Elliott has been in health care administration for 43 years. Before coming to Johnston Health, Elliott was the CEO of Rowan Regional Hospital in Salisbury.

A native of Decatur, Georgia, an Atlanta suburb, Elliott attended Furman University where he earned an undergraduate degree in political science. At Georgia State University, Elliott earned his master’s degree in health care administration.

He then entered the U.S. Army Medical Service Corps and was stationed four years at Letterman Army Hospital in San Francisco. While there, he earned his master’s degree in business administration from Golden Gate University. He met his wife, Deb, while serving in the medical corps.

“We met on active duty in San Antonio, Texas, a training ground for medical training,” said Elliott. “We were both stationed at Letterman in San Francisco and married 37 years. Friendship and a sense of partnership and the keys to a successful marriage.”

Elliott said his tenure at Johnston Health has been a rewarding experience.

“I’ve been very fortunate to be at a place that’s growing and has the right attitude about change,” said Elliott. “We’ve had the ability to add and expand additional services in Smithfield and in Clayton. Our measured quality has gotten significantly better through the years.”

Elliott said the public’s perception of Johnston Health has changed over the years. People no longer have to travel to Raleigh or Chapel Hill to receive quality medical care.

“We get people who come here and say, ‘I didn’t know we had this here,’” said Elliott. “Things have changed. Our affiliation with UNC Health Care has taken us to another level.”

Elliott praised both the University of North Carolina and the local board of directors for being partners in growth and change.

“UNC brings us guidance from their past knowledge regarding hospital operation,” said Elliott. “It has brought things to the table that helped and provided the support we need, allowing us to run an organization that responds to the needs of our community.”

Elliott cited one example of how the UNC affiliation has paid off.

“Right after we affiliated, we had a major incident at the hospital where our whole computer system, our server was flooded,” Elliott. “UNC brought a team from Chapel Hill that got (it) back up in days. It would’ve taken weeks on our own.”

The Elliotts have two grown children, a daughter who’s married and lives in Charlotte and a son who lives in Charleston.

His son’s wedding and daughter’s due date are less than seven days apart in December.

“We’re holding our breath,” said Elliott. “As far as our grandchild’s gender, that’s being kept a surprise.”

Elliott said he’s looking forward to retirement.
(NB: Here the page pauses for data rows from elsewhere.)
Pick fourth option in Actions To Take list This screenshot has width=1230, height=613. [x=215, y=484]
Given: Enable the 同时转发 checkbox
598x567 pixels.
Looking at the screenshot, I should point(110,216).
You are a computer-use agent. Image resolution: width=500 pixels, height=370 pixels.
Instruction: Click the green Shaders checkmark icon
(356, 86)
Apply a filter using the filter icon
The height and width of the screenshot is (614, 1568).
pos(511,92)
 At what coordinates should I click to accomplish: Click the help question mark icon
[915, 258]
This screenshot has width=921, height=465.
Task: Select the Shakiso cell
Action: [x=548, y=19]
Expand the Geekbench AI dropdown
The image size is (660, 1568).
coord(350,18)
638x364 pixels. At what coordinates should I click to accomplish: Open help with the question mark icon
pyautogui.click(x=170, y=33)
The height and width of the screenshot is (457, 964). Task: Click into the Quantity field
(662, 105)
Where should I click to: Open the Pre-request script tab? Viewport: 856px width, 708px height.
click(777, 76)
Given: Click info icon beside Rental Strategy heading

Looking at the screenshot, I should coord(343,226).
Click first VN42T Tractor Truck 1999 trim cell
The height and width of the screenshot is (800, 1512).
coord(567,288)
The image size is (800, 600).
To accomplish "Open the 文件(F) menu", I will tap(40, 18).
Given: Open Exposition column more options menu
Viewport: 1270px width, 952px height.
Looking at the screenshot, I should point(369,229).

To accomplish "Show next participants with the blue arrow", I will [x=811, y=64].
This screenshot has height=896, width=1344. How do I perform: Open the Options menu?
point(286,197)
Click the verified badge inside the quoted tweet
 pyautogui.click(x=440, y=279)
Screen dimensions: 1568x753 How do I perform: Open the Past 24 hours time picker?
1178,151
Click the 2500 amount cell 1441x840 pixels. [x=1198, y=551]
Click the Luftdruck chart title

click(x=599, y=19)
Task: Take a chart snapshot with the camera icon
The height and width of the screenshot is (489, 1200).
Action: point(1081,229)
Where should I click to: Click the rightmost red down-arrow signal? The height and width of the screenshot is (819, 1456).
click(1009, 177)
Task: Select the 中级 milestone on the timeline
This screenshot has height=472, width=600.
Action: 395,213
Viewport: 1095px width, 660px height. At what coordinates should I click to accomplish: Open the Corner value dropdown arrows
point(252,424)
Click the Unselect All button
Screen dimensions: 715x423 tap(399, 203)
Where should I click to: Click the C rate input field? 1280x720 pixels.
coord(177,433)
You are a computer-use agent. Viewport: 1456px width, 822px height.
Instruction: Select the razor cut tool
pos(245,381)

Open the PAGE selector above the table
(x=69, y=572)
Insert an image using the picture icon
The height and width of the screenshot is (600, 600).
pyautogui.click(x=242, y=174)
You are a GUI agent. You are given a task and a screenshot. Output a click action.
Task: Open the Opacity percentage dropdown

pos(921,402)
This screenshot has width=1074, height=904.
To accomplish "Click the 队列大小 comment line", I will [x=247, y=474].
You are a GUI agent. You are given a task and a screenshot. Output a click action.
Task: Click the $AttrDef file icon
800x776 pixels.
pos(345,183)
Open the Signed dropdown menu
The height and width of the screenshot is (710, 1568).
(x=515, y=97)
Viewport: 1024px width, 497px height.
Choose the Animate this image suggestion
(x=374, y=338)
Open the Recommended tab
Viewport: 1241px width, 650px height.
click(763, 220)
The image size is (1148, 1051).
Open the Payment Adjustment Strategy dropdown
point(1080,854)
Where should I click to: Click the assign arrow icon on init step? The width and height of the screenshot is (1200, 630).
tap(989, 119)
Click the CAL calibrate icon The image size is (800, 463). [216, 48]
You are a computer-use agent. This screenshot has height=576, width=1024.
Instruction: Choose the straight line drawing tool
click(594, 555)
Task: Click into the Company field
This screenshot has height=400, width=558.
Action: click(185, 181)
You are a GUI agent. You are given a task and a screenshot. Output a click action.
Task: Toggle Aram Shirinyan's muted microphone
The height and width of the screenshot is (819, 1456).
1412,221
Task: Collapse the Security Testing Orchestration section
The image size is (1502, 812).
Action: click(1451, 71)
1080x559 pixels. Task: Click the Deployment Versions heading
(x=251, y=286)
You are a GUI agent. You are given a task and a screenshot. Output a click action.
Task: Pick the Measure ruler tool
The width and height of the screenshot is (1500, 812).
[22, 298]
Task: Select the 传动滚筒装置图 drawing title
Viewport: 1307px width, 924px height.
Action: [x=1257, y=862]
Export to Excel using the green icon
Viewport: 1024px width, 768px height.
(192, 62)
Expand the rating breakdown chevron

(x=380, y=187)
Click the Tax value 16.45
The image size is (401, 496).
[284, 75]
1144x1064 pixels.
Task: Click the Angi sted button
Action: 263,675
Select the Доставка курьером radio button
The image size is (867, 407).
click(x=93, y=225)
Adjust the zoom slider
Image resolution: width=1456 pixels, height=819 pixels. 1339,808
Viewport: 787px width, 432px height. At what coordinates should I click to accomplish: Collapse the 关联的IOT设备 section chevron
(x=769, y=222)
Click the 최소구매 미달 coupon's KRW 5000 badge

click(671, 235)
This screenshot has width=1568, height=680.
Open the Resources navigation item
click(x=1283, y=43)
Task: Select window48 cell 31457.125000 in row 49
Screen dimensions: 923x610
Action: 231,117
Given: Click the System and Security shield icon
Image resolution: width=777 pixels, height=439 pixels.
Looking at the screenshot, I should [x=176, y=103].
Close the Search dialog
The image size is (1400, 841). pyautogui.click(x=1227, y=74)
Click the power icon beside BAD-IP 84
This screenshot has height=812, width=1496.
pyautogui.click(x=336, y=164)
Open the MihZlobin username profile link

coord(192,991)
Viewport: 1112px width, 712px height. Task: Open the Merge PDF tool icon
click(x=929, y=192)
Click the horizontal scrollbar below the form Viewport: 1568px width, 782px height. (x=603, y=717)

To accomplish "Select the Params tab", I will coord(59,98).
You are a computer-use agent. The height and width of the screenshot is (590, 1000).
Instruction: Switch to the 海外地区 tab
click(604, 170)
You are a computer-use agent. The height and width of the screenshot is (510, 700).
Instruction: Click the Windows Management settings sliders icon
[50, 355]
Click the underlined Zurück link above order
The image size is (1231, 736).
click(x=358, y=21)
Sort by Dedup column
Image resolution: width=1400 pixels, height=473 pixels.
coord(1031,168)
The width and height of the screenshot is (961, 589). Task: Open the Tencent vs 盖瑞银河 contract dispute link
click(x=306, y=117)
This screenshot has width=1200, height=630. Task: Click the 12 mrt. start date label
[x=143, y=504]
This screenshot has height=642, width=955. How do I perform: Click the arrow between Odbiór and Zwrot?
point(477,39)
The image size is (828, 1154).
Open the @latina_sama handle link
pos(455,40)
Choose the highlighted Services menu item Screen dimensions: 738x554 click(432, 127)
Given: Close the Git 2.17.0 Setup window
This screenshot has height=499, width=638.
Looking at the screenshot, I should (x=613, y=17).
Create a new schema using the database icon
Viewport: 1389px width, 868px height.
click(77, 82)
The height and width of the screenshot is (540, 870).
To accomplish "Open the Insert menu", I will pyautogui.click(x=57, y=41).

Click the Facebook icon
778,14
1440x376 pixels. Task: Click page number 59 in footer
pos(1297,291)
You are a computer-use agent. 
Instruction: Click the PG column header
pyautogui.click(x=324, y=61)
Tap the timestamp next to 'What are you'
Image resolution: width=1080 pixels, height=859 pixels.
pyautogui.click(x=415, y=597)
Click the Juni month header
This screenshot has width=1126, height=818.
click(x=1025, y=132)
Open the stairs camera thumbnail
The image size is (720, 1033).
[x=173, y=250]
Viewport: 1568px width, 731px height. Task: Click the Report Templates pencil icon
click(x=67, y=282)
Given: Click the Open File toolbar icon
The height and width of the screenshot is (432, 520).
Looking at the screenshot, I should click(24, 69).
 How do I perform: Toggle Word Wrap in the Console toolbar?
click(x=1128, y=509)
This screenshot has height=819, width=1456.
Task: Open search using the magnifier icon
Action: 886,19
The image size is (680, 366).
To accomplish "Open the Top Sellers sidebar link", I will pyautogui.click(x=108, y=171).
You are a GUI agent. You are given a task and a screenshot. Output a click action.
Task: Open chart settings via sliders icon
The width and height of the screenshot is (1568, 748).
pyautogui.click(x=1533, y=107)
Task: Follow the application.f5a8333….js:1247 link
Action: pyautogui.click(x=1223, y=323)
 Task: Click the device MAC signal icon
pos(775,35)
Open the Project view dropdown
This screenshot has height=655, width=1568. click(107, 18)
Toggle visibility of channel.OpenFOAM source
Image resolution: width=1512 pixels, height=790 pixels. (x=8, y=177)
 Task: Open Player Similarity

“I will pursue other interests and evaluate where my passions might be,” he said. “I’m definitely not seeking another career. Now I get to pick and choose.”

He said he’d like to travel.

“I’ve done some traveling in the past,” said Elliott. I’d like to go to New York and I’ve never been to the northwestern United States. But we’re going to spread our travel plans out. We’ve got plenty of time.”

UNC Health Care says it will work with the board at Johnston Health and other stakeholders to find the right person to lead the hospital into the future. UNC Health Care plans to start a national search and expects to have a new CEO in place when Elliott retires in December.